Конечно, Петр Малков – герой, только вот всего человека никак не сведешь к одному героизму, как, впрочем, не сведешь его и к одной трусости, человек всегда богаче и сложнее совершаемых им поступков. Мы уже говорили, будто И. Акулов, как поначалу кажется, вознамерился противопоставить Малкова и Охватова, причем чувствовалось, что свои симпатии он вовсе не отдает Малкову, и как-то невольно присоединяешься к обидной реплике, брошенной кем-то Малкову, когда тот выступал на митинге. Вероятно, автор той реплики не был злым, желчным человеком, и узнай он о том, как проявил себя Малков на фронте, то задним числом извинился бы перед ним. Во всяком случае, когда я прочитал о гибели Малкова, мне захотелось это сделать. И тут нам не в чем упрекнуть автора. Да, Малков выглядит слишком прямолинейным, слишком фанфаронистым, слишком напористым. Но так уж ли «слишком»? Еще мы сказали, что Малков постоянно «выпирал» из общей массы. А так ли уж он «выпирал»?
И вот, когда перечитываешь роман, то видишь, если соотносить все прочитанное с жизнью и не подчиняться уже накатанному восприятию литературы, что «выпирал» не Малков, «выпирали» как раз те, кто его окружал, только «выпирали» они не вовне, а как бы вовнутрь, в собственные переживания, и оттого пригибались, становились ниже, чем были на самом деле, и собственное их «я» становилось вроде бы поменьше, хотя в действительности оно не становилось меньше, просто они сами уменьшались до собственного «я». А Малков всегда стоял в свой полный нормальный человеческий рост, и он вовсе не «выпирал», а просто возвышался над другими. Нет, он не был лучше других, в том числе и Охватова, просто они на какое-то время стали хуже, чем были на самом деле.

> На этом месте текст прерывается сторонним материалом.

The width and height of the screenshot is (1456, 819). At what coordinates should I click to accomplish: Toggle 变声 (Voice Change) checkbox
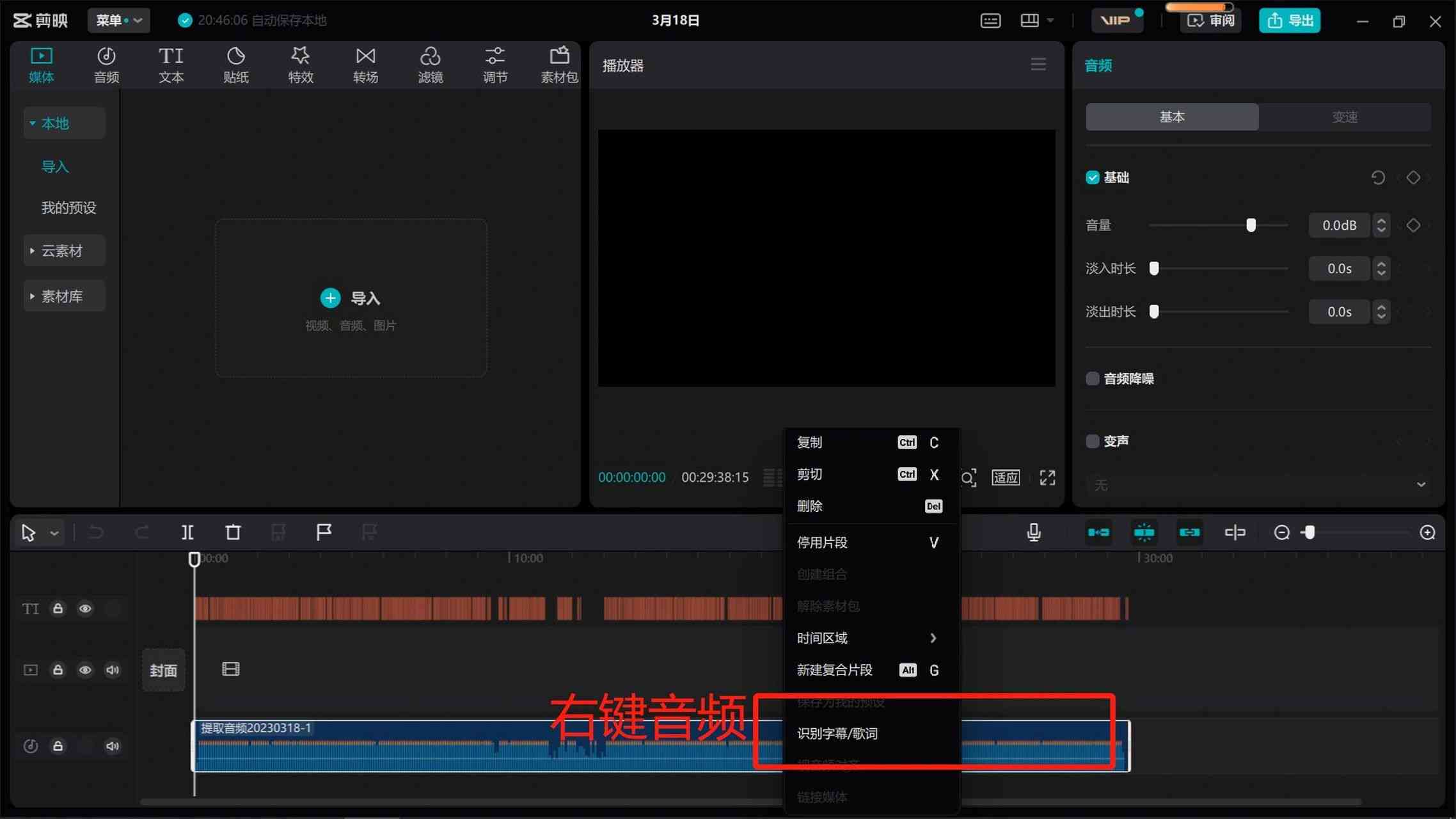click(x=1092, y=440)
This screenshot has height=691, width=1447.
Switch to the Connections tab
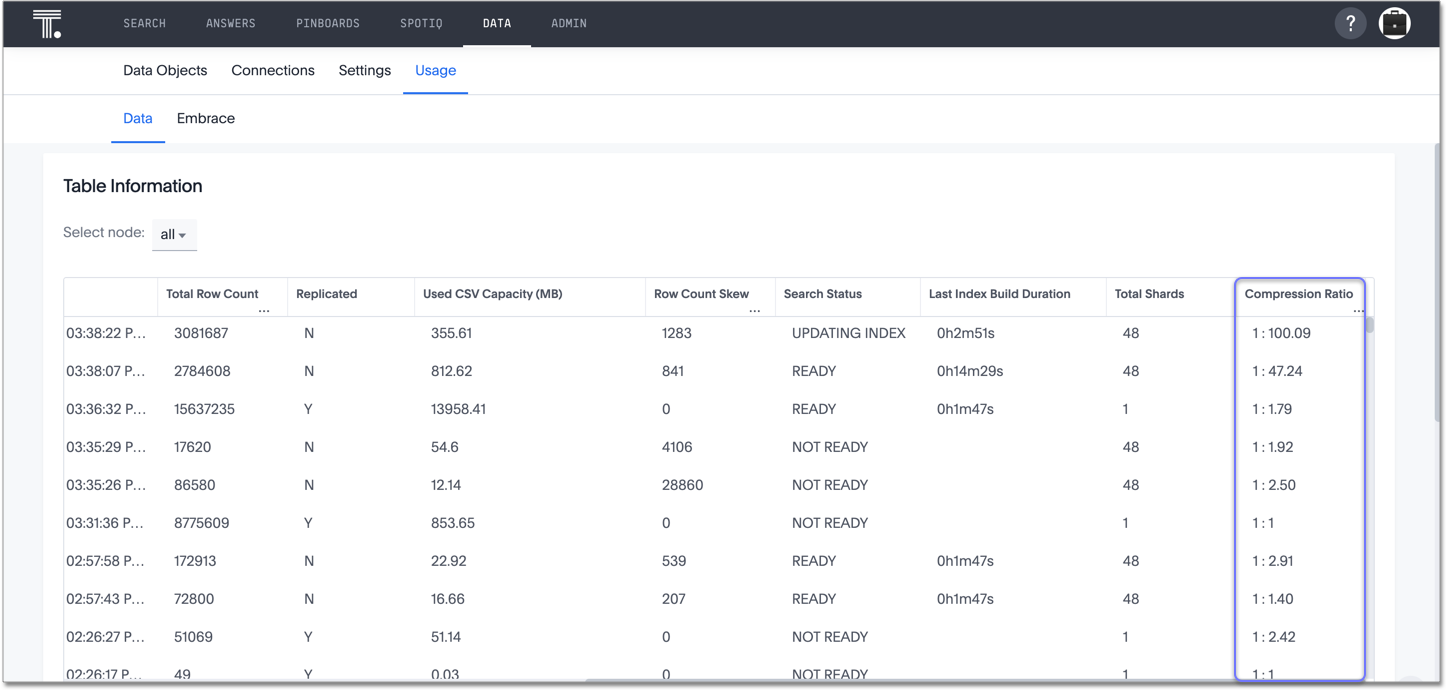click(x=273, y=71)
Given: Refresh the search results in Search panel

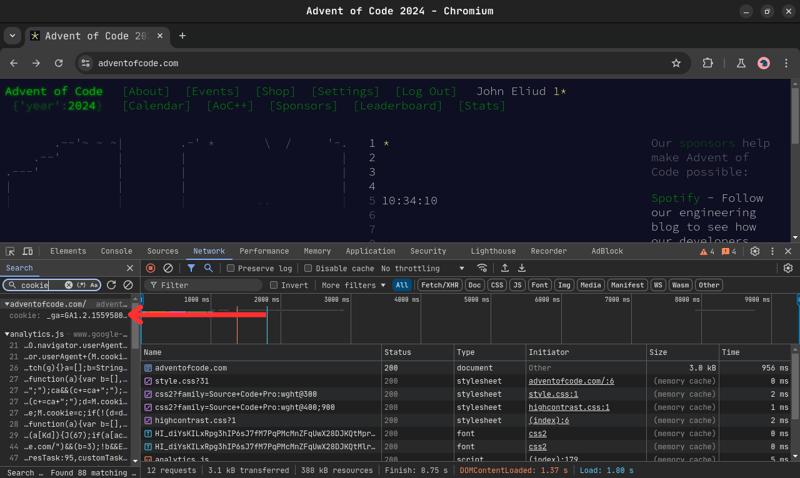Looking at the screenshot, I should pyautogui.click(x=111, y=285).
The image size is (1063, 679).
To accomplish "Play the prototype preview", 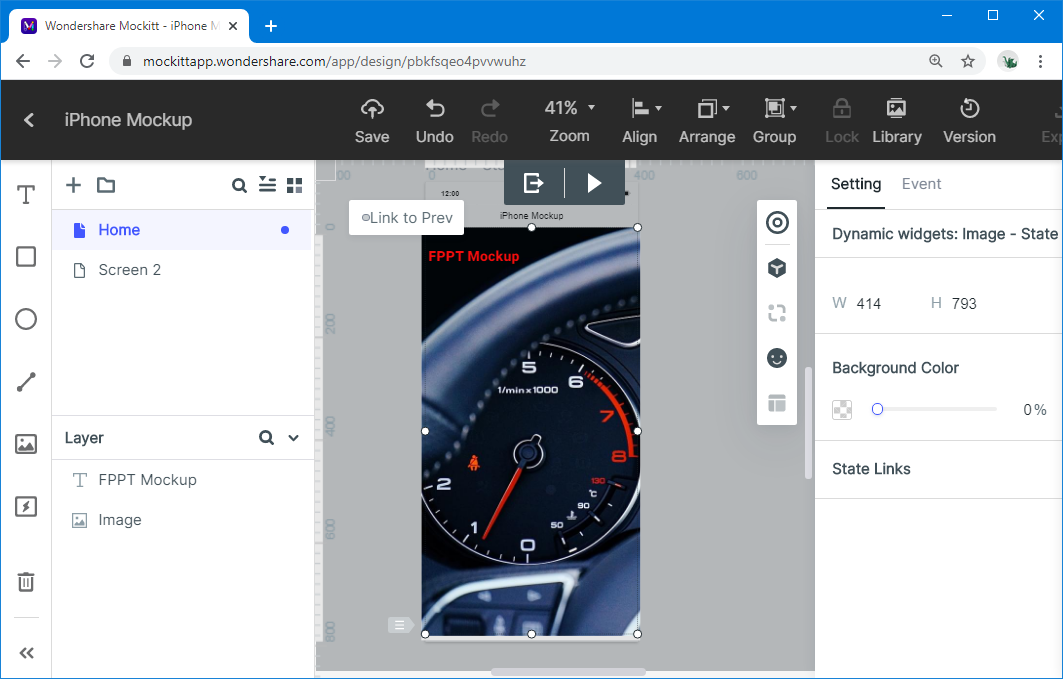I will pyautogui.click(x=594, y=182).
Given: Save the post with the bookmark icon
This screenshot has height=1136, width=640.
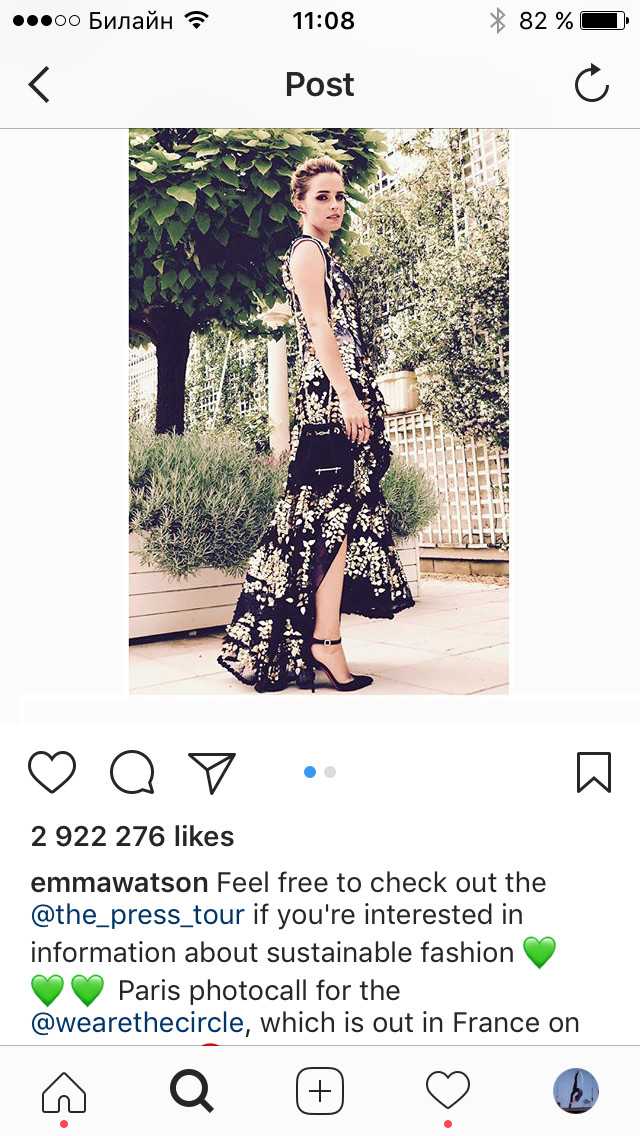Looking at the screenshot, I should coord(594,772).
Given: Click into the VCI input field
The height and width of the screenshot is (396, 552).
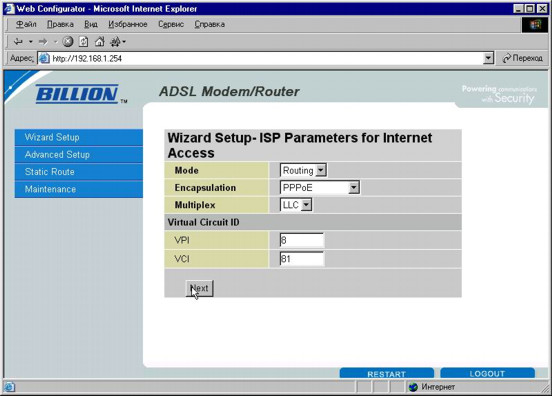Looking at the screenshot, I should pyautogui.click(x=302, y=259).
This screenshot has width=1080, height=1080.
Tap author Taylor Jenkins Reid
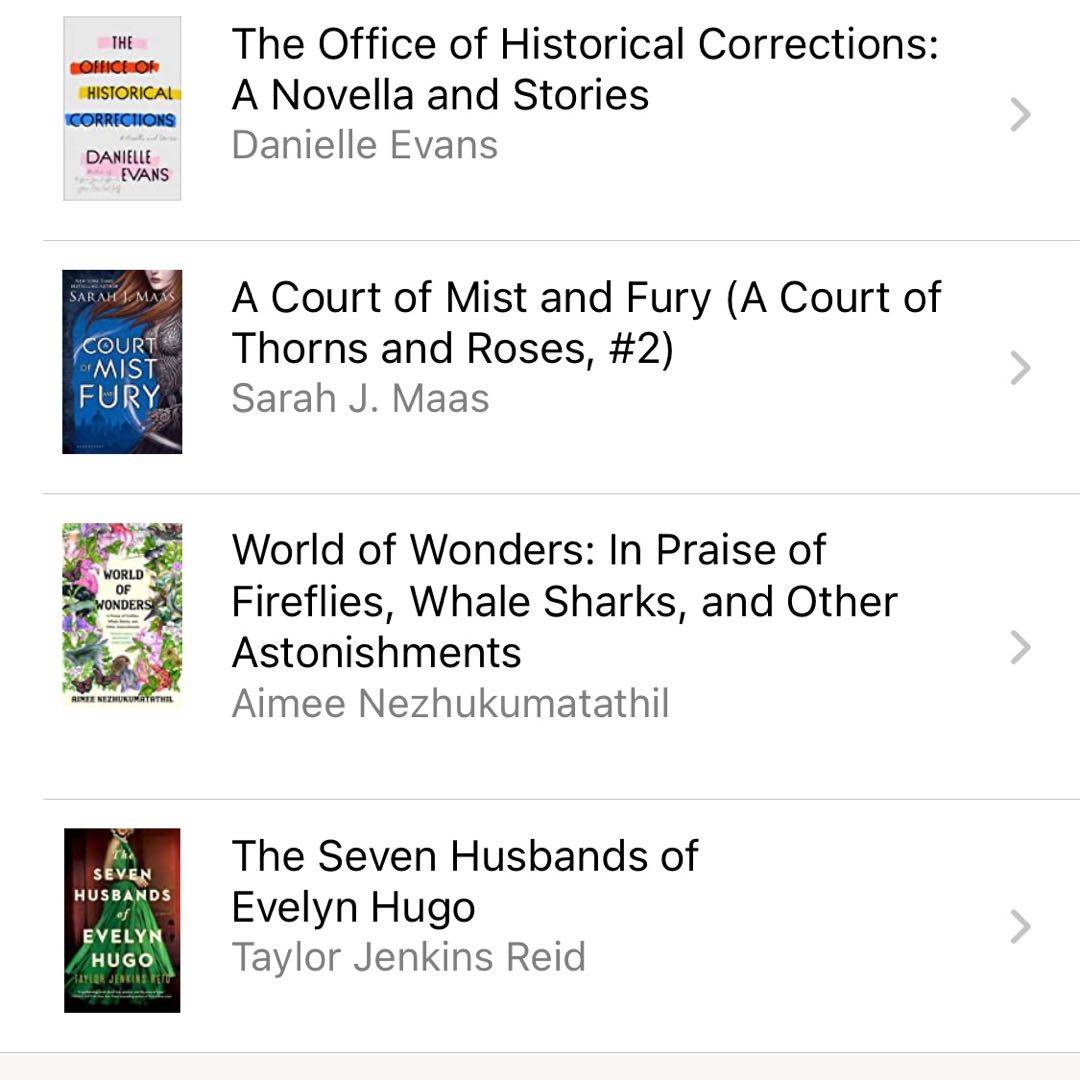coord(408,957)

Малков из той редкой породы людей, которые в нужный момент, как мы теперь сказали бы – в экстремальной ситуации, могут моментально и до конца собраться и подчинить всего себя единой цели и потому невольно выделяются. В первый же день войны его товарищи получили из военкомата повестки, а Малков не получил и, таким образом, был как бы выделен, но такого выделения он не хотел, а хотел быть как все; он отрезал от себя Шуру, сам отрезал; выступая на митинге, пусть и не очень умело, он как бы давал землякам клятву и тем самым добровольно брал на себя особое обязательство, в то время как будущие победы связывал не с собственной персоной, а опять-таки со всеми; и в стычке с Охватовым он опять думает обо всех («Всем не сладко, ты об этом подумал?»).